I'm learning about Gaussian process functional regression but the more I learn, the more questions arise.
So we want to estimate a function $f\left( x \right)$ from data $D = \left( {\left( {{x_1},{y_1}} \right),...,\left( {{x_n},{y_n}} \right)} \right)$ by updating a ${\text{GP}}\left( {m\left( x \right),k\left( {x,x'} \right)} \right)$ prior.
I tell to myself that GP regression should fulfill the "consistency condition" (don't know how it's called in the literature?): if we partition the data set $D$, update the ${\text{GP}}\left( {m\left( x \right),k\left( {x,x'} \right)} \right)$ prior with the first part, then update the posterior process of the previous step with the second part and so forth until the last part, we should get the same final posterior process at the end as if we directly update ${\text{GP}}\left( {m\left( x \right),k\left( {x,x'} \right)} \right)$ with whole data $D$. Otherwise, we would get different estimations/inferences, depending on said partition.
On the one hand, it is well-known that GP regression has $O\left( {{n^3}} \right)$ generic computational complexity.
On the other hand, if we successively update with each datum $\left( {{x_i},{y_i}} \right),\;i = 1,n$ one by one, the update equations are
$\left\{ \begin{gathered} {m^{i + 1}}(x) = {m^i}(x) + {k^i}\left( {x,{x_i}} \right){\left( {{k^i}\left( {{x_i},{x_i}} \right) + {\sigma ^2}} \right)^{ - 1}}\left( {{y_i} - {m^i}\left( {{x_i}} \right)} \right) \hfill \\ {k^{i + 1}}(x,x') = {k^i}(x,x') - {k^i}\left( {x,{x_i}} \right){\left( {{k^i}\left( {{x_i},{x_i}} \right) + {\sigma ^2}} \right)^{ - 1}}{k^i}\left( {{x_i},x'} \right) \hfill \\ \end{gathered} \right.$
Each recursion requires the evaluation of 4 terms.

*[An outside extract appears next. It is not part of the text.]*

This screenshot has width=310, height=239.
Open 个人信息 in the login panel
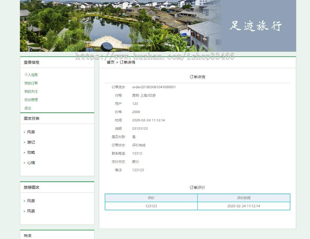(31, 75)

Hence, applying the recursion again to those 4 terms requires the evaluation of 16 terms, 8 of them being different for $m(x)$: ${{m^{i-1}}\left( {{x}} \right)}$, ${{m^{i-1}}\left( {{x_{i-1}}} \right)}$ , ${{m^{i-1}}\left( {{x_{i}}} \right)}$, ${k^{i-1}}\left( {x,{x_{i-1}}} \right)$, ${k^{i-1}}\left( {x_{i-1},{x_{i-1}}} \right)$, ${k^{i-1}}\left( {x,{x_{i}}} \right)$, ${k^{i-1}}\left( {x_{i-1},{x_{i}}} \right)$ and ${k^{i-1}}\left( {x_{i},{x_{i}}} \right)$.
And so forth. It appears that updating the kernel sequentially with each datum one by one has exponential computational complexity in $n$!
Therefore, GP regression doesn't fulfill the consistency condition: it gives completely different results (or no result at all) depending on how the data is partitioned.
Correct?